[Opening Material provided section]

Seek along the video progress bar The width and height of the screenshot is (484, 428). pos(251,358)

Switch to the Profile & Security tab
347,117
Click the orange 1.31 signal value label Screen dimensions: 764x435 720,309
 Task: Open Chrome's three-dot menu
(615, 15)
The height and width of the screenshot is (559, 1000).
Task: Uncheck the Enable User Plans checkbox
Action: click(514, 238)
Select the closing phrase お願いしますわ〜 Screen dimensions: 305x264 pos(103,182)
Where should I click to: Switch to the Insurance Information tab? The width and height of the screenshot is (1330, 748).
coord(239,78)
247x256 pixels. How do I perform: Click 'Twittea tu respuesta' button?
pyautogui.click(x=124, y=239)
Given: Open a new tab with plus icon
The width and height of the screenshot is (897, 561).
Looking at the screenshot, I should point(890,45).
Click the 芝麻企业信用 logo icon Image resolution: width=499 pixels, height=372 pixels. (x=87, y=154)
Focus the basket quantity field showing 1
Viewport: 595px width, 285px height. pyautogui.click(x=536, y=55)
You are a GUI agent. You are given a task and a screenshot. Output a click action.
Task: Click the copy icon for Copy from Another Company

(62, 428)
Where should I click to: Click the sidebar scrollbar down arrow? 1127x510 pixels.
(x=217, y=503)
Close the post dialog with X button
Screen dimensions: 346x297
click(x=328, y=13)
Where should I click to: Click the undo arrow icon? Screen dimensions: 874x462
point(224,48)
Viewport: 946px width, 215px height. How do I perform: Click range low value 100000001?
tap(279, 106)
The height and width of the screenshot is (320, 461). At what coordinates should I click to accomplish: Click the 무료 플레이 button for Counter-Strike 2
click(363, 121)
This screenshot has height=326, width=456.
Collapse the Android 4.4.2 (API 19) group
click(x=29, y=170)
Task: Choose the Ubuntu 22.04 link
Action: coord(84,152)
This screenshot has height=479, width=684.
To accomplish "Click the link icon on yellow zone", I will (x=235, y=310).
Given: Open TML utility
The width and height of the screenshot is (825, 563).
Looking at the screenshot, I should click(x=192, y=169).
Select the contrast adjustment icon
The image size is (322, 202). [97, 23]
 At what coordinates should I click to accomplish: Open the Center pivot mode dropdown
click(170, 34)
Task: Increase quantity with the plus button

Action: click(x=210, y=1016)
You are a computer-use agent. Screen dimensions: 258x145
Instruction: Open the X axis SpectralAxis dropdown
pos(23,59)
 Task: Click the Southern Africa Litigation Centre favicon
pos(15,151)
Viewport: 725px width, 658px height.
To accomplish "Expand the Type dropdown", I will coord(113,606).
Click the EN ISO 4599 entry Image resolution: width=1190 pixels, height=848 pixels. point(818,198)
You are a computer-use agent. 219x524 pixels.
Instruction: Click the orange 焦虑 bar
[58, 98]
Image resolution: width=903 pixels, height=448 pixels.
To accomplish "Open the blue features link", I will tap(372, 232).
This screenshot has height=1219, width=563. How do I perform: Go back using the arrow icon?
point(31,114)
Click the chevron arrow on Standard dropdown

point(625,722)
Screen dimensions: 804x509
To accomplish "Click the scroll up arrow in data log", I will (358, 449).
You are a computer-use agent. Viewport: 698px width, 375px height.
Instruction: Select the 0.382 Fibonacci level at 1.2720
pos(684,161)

[Closing Material provided section]

[Task to complete] Each line from the one holding "The width and height of the screenshot is (825, 563)." to the end of the entries is to be written out exactly. Skip every line before it.

[Output for this task]
The width and height of the screenshot is (825, 563).
Looking at the screenshot, I should click(x=192, y=169).
Select the contrast adjustment icon
The image size is (322, 202). [97, 23]
 At what coordinates should I click to accomplish: Open the Center pivot mode dropdown
click(170, 34)
Task: Increase quantity with the plus button

Action: click(x=210, y=1016)
You are a computer-use agent. Screen dimensions: 258x145
Instruction: Open the X axis SpectralAxis dropdown
pos(23,59)
 Task: Click the Southern Africa Litigation Centre favicon
pos(15,151)
Viewport: 725px width, 658px height.
To accomplish "Expand the Type dropdown", I will coord(113,606).
Click the EN ISO 4599 entry Image resolution: width=1190 pixels, height=848 pixels. point(818,198)
You are a computer-use agent. 219x524 pixels.
Instruction: Click the orange 焦虑 bar
[58, 98]
Image resolution: width=903 pixels, height=448 pixels.
To accomplish "Open the blue features link", I will tap(372, 232).
This screenshot has height=1219, width=563. How do I perform: Go back using the arrow icon?
point(31,114)
Click the chevron arrow on Standard dropdown

point(625,722)
Screen dimensions: 804x509
To accomplish "Click the scroll up arrow in data log", I will (358, 449).
You are a computer-use agent. Viewport: 698px width, 375px height.
Instruction: Select the 0.382 Fibonacci level at 1.2720
pos(684,161)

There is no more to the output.